I then asked if anyone else had asked the question. Although I found no academic scientific study on the issue, I can still quote the Evans Data Corporation report “Developer Marketing Survey 2014“, the results were included and discussed in the popular online specialist magazine InfoQ (Avram, 2013). The report from this company, specializing in the analysis of the target population for this study attempts to provide an answer to this hypothesis through a questionnaire sent annually to its panel of over 75,000 developers in 85 different countries. Their results confirm the absence of introversion and confirms novelty seeking as a very common characteristic in the target population. My study attempted to determine whether similar results can be obtained using a standardized personality survey rather than self-evaluations in simple questionnaires.
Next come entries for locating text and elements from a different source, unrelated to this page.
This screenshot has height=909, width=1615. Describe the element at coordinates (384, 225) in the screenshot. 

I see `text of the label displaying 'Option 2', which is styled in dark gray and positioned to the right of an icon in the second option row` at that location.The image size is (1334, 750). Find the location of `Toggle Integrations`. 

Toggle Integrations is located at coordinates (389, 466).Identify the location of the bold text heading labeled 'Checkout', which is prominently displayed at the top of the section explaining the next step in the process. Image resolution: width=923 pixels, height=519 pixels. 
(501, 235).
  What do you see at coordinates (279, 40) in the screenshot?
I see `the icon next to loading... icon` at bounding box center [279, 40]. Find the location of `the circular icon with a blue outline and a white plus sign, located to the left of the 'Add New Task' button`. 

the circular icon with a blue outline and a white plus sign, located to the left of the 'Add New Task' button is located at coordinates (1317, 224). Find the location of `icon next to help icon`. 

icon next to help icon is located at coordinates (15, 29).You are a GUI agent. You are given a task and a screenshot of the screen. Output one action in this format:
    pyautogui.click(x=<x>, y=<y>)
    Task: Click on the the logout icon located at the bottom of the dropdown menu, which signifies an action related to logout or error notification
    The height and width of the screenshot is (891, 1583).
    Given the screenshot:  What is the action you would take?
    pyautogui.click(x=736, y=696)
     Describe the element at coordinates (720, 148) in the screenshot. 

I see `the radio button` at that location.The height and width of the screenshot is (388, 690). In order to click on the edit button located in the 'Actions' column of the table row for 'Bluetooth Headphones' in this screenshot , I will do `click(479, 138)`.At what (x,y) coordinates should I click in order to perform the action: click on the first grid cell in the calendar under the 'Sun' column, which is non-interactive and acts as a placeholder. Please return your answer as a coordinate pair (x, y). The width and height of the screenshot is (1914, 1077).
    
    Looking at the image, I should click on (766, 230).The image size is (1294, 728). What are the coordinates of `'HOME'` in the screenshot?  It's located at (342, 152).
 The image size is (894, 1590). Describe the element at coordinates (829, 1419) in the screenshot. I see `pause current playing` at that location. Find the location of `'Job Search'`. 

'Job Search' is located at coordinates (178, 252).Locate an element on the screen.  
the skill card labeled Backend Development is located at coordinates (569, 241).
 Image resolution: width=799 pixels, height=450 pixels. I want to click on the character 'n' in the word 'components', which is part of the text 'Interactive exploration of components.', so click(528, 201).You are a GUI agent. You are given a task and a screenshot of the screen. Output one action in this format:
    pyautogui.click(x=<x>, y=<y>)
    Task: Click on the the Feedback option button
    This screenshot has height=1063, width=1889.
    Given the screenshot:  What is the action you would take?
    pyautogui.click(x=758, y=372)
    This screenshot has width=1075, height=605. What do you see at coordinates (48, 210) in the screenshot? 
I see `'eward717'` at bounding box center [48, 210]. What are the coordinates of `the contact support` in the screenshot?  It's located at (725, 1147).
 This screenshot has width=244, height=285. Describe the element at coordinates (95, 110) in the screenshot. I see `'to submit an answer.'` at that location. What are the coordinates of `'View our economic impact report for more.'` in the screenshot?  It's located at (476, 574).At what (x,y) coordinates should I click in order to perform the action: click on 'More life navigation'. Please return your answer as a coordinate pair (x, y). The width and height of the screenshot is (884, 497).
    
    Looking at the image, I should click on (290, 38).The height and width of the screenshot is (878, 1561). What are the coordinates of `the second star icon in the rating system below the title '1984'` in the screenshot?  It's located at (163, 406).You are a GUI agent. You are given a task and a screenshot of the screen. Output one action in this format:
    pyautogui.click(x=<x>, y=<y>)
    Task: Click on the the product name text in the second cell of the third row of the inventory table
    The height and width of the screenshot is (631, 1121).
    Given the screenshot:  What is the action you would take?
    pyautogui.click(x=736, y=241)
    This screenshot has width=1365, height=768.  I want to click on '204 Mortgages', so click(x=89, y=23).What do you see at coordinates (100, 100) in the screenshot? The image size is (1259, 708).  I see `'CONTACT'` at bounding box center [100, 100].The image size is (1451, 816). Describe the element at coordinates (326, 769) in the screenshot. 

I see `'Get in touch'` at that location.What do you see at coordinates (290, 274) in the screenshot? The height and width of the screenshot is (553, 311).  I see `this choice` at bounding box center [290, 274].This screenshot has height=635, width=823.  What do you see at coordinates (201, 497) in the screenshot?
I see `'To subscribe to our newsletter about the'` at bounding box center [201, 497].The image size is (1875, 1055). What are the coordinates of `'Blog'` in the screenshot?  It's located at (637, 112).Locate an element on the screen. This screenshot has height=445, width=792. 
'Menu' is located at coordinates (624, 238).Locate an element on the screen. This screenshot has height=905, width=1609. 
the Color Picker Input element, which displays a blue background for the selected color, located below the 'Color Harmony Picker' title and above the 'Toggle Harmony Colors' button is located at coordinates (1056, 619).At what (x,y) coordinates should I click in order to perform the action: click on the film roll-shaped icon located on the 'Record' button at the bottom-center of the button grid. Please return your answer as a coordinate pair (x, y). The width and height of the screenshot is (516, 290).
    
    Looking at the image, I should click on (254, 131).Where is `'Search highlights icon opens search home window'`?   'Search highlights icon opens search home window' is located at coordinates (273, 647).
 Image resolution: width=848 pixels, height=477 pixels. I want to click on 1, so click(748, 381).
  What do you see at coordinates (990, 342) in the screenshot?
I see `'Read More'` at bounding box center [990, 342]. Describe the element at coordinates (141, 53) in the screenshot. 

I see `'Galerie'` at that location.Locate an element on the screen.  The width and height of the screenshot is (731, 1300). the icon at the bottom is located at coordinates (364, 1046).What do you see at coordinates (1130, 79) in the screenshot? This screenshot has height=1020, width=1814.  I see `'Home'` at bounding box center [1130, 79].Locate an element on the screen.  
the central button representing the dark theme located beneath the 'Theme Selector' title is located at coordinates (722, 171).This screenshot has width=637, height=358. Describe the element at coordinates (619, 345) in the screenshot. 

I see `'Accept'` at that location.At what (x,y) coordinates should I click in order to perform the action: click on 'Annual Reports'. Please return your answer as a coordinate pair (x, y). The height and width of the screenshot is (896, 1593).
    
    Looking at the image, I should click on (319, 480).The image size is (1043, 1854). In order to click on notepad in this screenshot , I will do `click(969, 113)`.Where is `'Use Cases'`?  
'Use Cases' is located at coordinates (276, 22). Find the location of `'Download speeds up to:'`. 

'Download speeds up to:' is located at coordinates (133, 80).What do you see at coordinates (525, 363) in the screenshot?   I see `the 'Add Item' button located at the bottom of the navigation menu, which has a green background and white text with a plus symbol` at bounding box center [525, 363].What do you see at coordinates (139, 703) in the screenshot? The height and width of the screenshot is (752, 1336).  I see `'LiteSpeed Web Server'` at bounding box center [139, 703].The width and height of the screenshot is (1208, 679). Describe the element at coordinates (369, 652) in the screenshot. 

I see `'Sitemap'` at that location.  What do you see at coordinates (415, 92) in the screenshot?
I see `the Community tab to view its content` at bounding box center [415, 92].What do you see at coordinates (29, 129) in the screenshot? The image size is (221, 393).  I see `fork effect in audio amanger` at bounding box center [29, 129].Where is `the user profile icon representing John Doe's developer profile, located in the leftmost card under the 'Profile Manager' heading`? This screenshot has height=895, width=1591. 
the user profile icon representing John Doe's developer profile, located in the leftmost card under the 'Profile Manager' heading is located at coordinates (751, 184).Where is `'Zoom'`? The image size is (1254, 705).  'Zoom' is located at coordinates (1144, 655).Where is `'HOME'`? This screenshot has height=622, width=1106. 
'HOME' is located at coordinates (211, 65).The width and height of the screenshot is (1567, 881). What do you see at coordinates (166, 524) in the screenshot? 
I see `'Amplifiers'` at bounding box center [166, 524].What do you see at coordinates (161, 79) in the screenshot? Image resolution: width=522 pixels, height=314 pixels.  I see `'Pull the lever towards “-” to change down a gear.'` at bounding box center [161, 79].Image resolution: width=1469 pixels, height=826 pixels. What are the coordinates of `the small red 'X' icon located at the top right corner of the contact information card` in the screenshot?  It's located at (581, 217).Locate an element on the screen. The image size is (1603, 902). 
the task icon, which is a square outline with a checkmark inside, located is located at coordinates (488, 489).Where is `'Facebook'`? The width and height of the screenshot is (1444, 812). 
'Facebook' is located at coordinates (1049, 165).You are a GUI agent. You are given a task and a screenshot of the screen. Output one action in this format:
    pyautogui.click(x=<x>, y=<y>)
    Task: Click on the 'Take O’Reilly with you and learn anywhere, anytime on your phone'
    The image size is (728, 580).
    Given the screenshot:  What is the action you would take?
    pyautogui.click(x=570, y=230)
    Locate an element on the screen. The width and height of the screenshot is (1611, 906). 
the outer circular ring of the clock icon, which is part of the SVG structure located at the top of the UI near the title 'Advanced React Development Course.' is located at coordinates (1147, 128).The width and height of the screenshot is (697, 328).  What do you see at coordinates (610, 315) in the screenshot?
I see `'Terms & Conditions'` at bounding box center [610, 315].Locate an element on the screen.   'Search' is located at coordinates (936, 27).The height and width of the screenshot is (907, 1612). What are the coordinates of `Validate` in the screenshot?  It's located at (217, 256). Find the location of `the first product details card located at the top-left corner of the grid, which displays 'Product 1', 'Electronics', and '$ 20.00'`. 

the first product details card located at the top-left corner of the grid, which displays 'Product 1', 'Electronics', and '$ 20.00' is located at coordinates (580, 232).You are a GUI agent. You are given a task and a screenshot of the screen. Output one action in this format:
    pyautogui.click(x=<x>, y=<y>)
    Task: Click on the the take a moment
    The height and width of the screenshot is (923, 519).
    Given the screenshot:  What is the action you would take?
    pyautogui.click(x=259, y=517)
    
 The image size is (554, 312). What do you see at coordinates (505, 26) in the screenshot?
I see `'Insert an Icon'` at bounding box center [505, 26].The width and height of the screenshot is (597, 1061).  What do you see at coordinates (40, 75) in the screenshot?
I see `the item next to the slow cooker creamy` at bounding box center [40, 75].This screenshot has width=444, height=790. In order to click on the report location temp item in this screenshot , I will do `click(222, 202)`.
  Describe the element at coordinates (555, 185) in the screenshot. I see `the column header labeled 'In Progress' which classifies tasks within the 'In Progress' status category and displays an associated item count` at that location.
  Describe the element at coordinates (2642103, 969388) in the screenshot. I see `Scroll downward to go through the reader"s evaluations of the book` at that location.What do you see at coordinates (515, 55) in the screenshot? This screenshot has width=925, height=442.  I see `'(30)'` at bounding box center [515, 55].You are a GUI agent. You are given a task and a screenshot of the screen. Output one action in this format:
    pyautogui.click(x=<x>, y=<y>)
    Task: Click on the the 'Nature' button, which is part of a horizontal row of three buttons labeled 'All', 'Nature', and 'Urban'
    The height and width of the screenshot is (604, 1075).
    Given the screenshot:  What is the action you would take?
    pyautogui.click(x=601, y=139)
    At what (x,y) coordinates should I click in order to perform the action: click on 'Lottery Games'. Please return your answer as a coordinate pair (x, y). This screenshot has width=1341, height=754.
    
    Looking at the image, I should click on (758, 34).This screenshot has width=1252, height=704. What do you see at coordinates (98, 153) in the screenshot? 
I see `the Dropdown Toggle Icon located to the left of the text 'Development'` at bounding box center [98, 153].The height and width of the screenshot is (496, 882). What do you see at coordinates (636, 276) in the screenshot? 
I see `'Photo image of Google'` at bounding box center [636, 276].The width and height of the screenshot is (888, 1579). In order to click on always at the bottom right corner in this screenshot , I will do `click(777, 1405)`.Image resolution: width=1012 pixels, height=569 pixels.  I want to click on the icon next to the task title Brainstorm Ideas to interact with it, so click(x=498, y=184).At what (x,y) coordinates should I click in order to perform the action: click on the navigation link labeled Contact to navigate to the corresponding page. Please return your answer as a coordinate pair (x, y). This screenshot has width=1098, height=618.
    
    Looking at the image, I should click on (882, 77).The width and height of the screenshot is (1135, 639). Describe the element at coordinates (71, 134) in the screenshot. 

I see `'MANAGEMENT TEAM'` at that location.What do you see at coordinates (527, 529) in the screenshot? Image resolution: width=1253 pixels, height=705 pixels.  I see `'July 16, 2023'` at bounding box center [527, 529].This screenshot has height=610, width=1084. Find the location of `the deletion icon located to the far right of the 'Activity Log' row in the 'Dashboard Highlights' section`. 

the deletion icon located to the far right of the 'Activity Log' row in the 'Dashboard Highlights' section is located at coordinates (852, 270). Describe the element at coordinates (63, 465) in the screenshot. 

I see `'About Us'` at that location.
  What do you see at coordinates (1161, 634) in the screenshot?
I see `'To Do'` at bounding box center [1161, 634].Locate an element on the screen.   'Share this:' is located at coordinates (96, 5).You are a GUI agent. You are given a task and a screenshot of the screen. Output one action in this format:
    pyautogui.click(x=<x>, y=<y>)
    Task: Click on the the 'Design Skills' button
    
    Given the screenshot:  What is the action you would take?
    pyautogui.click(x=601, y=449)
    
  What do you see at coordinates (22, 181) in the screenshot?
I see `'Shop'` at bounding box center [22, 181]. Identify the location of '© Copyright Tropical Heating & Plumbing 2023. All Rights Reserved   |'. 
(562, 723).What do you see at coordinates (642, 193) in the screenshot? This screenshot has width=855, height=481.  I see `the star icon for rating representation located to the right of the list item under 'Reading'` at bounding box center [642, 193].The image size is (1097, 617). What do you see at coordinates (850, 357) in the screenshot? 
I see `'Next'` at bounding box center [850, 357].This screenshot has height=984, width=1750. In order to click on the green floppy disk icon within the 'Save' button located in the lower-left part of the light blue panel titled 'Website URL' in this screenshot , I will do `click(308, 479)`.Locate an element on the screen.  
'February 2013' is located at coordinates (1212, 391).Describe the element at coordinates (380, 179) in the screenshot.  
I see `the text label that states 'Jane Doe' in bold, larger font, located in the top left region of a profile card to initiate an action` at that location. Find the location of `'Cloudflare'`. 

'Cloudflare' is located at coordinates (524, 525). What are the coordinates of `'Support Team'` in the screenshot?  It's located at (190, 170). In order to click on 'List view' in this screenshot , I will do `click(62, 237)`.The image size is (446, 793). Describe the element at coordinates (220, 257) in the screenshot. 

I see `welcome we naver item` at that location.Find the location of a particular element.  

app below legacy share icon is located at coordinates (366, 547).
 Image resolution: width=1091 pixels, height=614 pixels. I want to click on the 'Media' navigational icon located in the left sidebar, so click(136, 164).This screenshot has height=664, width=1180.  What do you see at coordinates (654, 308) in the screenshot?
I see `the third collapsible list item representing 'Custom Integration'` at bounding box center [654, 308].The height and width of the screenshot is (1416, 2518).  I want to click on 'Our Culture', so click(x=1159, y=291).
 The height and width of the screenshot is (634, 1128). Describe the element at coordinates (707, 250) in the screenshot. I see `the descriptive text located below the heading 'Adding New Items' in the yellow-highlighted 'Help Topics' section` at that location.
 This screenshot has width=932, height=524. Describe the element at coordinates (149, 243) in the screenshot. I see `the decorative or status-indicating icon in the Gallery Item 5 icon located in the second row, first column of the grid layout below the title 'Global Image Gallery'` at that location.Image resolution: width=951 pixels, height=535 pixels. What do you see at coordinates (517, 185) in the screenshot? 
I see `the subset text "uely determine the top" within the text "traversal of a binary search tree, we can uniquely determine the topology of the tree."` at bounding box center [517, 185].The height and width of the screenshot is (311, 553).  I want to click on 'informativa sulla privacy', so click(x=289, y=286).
To test my hypotheses, I used two personality surveys which compared the results to the mean population using the Student t test. One is the Temperament and Character Inventory-Revised (TCI-R: wiki) Cloninger. The second is the Revised NEO Personality Inventory (NEO PI-R: wiki) of Costa & McCrae.

The sample consisted of a total of 50 subjects, all masculine, some of whom responded to both questionnaires (32) and some only one (TCI-R: 38; NEO PI-R: 44). Note that this is a convenient sample since all these subjects are final year students of computer science who participated in a specialized coaching program of my design for which access was conditional on performance in an entry test.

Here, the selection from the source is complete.